隆は、関係者席の隣の、客席の一番奥隅の席を選んだ。
当然、隆の事を知ってる関係者は多いから。(葉山君なんて二人のステージに出てる訳だしさ)

下手に心配させないように。
ツアーで酷使した喉を、少しの期間休ませるように医者から指示を受けた。
だから今日は手振り身振りで赦してね。

そう俺から皆んなに説明した。
皆んなはじめは心配気にしてたけど、隆が美味そうに料理を堪能する姿に安心したようだった。



「隆一さんが静かだと変な感じです」


気遣いを込めて、そんな風に言う葉山君に。


「今だけ。すぐ、賑やかな隆が戻るから」


戯け気味に言った俺に、葉山君はホッとしたように笑って向こうに行った。

ーーー言った言葉は。俺自身にも言い聞かせた切実な願いだ。

隆。…皆んな、隆の歌声が大好きなんだよ?




ヘアセットや着替えも終えて。間も無く会場時間っていう時に、隆が控え室にいる俺の所にやってきた。
客席で見るって言ってたけど、どうしたんだろう?って思って。
控え室用にと持って来て、本番までの時間に弾いていたアコースティックギターをゴトンと置く。

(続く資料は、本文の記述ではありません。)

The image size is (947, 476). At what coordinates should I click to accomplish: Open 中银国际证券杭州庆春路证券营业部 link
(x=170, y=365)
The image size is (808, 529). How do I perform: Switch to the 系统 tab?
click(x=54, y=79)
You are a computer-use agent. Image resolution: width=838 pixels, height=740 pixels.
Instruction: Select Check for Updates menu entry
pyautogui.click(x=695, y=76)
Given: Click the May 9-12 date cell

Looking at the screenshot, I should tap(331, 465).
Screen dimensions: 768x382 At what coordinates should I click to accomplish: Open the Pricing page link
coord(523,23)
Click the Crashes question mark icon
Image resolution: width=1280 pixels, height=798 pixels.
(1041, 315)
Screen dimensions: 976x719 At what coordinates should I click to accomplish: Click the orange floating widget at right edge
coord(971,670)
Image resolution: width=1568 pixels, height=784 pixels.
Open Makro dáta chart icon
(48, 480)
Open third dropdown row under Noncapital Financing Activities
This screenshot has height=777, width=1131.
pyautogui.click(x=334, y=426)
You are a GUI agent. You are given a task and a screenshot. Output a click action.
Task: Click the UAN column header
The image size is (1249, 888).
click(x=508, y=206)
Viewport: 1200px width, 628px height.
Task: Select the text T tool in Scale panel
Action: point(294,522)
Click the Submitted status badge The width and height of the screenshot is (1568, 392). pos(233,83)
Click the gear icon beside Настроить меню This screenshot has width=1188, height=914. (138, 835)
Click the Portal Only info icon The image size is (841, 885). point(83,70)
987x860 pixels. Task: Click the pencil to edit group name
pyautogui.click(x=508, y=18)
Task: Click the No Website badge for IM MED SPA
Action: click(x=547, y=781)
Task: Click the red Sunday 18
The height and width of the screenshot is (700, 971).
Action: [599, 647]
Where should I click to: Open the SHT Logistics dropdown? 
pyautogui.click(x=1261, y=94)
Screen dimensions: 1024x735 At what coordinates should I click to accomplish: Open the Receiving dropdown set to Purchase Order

控え室の入り口の所で、ちょっと遠慮気味にこっちを窺っている隆に手招きする。すると隆は嬉しそうにはにかんで、トコトコと俺の側に来た。





「どした?」



隆に手を伸ばして、その手を緩く繋いでやると。
ゆっくりと口を動かして、それから指先で文字を書き示しながら言った。



〝やっぱり ステージ袖で 見ててもいい?〟

「ん?ああ、もちろん!」

〝良かった! ありがとう〟

「じゃあ、もう間も無く会場時間だから、このままここにいなよ」

〝うん〟



隆はにっこり笑うと、頷いて。
それから持っていた鞄から小さなノートとペンを取り出して。
見守る俺の前で、文字を書き始めた。
ーーー時折、逡巡した様子を見せながら。